■ WHAT IS NEEDED
A complete answer lists every line of the entries below where the string "time" appears.

═══ SUPPLIED ENTRIES

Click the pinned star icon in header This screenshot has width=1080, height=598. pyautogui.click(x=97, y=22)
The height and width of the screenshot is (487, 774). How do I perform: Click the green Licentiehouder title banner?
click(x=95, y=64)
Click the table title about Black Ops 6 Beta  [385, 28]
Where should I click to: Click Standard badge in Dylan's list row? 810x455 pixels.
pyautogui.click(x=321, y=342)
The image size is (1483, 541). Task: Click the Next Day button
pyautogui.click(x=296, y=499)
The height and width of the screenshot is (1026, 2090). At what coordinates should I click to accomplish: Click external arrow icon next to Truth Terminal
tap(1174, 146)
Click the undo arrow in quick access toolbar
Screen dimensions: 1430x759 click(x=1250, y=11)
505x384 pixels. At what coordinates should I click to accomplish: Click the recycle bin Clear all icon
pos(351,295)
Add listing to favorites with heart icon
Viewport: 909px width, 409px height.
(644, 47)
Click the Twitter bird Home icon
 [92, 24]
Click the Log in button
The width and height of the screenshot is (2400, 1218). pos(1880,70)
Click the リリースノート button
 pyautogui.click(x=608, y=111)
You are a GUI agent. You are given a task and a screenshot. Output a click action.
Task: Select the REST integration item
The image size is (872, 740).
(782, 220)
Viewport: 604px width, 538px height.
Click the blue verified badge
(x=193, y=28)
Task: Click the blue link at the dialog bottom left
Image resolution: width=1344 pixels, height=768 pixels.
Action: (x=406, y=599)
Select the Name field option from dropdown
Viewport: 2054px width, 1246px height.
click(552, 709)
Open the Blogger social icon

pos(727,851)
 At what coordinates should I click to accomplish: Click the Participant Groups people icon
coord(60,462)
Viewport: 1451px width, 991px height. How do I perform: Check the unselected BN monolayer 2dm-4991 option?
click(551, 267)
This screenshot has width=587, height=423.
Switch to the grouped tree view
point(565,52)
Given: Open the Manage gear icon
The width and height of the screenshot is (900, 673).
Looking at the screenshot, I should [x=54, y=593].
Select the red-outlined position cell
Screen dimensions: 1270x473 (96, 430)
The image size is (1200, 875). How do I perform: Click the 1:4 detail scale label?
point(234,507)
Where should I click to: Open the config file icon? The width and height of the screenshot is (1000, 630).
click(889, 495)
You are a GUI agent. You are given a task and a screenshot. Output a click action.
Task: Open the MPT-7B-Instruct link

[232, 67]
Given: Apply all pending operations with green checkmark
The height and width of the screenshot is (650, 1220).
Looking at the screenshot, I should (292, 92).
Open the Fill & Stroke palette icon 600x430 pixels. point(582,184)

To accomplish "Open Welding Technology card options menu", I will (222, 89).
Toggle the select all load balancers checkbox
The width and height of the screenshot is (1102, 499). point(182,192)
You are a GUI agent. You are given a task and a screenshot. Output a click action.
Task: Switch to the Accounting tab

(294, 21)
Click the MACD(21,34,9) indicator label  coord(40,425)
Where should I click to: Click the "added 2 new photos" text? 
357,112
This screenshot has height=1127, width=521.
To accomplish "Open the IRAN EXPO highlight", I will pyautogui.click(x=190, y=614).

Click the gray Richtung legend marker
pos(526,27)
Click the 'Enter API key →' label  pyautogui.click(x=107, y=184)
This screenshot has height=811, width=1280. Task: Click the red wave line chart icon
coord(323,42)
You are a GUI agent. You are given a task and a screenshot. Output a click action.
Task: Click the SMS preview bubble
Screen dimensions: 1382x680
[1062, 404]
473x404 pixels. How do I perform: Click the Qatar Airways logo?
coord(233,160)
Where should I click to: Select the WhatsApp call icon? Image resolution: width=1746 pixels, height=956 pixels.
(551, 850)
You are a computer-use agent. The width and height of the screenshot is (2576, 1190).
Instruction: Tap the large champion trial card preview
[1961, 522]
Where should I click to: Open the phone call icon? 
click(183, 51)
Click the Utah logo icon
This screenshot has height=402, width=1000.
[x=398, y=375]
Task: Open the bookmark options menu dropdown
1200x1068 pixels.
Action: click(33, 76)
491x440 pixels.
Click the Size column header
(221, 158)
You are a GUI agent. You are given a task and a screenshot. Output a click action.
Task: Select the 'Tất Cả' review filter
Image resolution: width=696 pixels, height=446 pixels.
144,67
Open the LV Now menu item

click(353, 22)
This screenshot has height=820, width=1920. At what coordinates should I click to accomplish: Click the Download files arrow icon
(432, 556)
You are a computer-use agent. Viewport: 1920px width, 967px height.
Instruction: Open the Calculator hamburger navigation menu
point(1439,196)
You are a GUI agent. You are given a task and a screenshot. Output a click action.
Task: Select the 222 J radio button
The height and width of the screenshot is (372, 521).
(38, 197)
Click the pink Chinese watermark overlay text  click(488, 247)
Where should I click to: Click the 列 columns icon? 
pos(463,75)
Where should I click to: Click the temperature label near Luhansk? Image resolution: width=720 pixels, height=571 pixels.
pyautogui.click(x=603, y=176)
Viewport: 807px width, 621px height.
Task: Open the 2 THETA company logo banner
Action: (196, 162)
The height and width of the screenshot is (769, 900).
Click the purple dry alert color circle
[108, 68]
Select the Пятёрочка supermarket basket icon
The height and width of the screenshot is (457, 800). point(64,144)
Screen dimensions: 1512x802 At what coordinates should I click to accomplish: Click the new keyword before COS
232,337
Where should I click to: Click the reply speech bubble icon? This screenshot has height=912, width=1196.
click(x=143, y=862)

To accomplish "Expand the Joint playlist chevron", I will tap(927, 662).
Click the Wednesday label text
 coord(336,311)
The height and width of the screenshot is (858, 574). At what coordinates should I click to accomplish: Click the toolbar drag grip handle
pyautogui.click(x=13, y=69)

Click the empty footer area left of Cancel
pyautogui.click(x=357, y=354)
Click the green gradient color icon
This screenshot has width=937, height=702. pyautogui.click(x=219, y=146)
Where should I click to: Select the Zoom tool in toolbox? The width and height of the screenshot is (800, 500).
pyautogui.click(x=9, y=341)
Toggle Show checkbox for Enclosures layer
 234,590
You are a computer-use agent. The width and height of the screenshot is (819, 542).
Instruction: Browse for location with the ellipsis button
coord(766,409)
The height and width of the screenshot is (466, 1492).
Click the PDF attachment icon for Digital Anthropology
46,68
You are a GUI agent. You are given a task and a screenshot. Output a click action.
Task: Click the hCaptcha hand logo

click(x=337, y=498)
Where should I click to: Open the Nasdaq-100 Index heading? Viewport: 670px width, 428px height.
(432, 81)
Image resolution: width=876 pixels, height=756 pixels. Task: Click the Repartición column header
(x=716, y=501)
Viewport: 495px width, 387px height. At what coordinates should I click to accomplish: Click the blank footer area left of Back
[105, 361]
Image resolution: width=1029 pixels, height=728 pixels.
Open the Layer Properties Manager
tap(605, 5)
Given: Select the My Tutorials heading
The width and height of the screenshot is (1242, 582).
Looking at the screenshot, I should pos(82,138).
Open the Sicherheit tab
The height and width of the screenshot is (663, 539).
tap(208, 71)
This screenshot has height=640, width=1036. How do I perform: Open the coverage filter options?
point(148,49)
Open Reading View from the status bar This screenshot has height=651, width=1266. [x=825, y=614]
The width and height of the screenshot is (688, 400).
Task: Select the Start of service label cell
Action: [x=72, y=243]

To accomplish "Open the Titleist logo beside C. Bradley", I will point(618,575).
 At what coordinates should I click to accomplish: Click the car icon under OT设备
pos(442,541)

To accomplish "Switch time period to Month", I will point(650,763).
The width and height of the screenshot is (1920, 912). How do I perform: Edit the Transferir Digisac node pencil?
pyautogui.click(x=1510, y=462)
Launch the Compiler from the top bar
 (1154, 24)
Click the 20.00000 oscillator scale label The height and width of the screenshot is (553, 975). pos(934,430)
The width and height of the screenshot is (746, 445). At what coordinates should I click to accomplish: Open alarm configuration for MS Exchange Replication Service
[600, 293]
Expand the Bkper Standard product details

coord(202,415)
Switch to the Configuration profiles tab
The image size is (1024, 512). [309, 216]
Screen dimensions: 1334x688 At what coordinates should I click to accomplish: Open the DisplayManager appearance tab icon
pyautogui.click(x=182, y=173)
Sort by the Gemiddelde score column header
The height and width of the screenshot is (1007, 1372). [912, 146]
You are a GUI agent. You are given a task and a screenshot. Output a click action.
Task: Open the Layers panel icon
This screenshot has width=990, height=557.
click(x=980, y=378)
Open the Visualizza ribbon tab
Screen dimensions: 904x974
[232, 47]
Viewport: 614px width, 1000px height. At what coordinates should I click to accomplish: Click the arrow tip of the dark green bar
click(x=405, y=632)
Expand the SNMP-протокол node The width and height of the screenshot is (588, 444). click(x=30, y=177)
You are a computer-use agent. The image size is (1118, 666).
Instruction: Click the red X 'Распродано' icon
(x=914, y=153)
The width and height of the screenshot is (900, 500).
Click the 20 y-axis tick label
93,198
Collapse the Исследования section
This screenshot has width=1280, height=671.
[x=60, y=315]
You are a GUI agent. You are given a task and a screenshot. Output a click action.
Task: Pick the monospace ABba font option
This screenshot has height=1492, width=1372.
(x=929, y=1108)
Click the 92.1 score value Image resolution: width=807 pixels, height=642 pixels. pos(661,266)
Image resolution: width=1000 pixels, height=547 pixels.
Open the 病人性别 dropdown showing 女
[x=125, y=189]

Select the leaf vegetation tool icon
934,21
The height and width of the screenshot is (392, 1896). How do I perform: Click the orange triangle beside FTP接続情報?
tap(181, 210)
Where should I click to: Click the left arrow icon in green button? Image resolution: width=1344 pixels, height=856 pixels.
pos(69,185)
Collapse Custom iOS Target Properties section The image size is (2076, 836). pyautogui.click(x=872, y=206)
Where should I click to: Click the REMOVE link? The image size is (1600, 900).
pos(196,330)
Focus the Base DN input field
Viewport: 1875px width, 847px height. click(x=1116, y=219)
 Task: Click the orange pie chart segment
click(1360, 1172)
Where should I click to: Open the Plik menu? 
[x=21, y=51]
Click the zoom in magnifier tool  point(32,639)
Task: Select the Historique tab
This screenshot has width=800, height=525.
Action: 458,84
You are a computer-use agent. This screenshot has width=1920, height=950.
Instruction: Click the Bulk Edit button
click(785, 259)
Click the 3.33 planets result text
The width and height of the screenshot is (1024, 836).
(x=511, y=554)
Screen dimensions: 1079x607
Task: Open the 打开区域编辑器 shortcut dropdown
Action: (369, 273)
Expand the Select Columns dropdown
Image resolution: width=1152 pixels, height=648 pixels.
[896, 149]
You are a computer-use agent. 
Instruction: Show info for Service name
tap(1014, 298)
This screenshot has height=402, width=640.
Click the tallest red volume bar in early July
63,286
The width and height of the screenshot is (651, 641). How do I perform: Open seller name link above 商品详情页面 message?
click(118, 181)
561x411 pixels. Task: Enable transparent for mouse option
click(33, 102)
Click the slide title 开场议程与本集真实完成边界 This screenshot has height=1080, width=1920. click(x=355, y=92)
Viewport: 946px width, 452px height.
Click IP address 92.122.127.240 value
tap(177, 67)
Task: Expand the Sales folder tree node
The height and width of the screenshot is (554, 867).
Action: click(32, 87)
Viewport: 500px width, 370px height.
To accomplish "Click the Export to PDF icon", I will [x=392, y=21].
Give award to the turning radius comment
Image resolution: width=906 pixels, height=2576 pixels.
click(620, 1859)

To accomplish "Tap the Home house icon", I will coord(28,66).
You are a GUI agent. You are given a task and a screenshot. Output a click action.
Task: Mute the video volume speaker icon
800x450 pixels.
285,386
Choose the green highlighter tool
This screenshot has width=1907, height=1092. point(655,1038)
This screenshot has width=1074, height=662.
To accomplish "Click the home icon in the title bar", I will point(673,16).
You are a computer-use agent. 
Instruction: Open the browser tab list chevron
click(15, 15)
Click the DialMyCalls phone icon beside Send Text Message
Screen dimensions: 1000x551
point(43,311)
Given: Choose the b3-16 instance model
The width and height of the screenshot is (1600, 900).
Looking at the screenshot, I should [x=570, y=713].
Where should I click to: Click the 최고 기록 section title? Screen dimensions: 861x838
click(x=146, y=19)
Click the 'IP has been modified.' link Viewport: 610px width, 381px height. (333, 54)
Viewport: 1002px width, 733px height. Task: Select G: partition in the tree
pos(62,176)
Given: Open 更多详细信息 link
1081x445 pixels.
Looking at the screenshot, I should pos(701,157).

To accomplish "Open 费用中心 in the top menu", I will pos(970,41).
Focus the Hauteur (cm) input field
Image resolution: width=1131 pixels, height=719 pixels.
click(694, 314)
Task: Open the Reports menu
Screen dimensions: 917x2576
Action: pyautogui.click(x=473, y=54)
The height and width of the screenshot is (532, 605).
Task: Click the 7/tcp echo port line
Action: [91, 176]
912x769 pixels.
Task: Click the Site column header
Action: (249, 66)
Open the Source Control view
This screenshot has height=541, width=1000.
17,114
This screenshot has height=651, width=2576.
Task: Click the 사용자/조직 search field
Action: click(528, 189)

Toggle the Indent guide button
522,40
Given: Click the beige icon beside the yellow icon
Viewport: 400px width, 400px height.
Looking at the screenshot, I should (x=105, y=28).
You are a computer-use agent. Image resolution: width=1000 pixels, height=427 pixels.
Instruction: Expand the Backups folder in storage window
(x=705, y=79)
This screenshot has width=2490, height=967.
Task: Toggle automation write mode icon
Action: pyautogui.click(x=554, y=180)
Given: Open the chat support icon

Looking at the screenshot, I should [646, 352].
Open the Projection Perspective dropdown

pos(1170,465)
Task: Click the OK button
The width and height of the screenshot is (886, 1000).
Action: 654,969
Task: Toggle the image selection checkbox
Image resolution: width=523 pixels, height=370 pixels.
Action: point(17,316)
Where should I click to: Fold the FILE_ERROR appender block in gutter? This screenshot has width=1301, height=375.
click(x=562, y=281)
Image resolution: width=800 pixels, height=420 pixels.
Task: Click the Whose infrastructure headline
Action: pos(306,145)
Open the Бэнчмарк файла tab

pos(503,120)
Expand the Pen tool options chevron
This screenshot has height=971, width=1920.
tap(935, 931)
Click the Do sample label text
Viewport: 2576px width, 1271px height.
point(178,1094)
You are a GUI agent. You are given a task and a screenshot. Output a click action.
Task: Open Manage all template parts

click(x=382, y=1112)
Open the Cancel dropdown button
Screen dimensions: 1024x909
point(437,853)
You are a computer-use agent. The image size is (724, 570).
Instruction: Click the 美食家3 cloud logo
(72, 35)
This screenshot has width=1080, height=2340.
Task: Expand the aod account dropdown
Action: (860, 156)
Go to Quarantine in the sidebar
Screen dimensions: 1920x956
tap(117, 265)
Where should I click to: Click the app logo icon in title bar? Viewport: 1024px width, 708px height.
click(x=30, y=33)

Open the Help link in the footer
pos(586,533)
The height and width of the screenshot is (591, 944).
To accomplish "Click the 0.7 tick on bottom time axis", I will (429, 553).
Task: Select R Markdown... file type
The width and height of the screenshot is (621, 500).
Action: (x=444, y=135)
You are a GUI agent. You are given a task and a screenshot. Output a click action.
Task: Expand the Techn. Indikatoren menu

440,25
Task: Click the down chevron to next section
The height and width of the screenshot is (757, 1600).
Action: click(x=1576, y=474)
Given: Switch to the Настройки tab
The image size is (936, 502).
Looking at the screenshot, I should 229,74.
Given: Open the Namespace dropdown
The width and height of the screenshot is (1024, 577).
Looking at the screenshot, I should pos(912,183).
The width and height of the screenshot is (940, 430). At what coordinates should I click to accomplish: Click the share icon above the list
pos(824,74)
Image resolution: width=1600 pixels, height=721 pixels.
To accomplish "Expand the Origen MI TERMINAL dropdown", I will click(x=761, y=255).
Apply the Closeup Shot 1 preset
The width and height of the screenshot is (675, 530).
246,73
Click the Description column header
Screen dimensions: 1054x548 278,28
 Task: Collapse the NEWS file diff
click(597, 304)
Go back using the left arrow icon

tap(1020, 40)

══════

■ EXERCISE RESULT
To accomplish "Switch time period to Month", I will point(650,763).
To accomplish "Click the 0.7 tick on bottom time axis", I will (429, 553).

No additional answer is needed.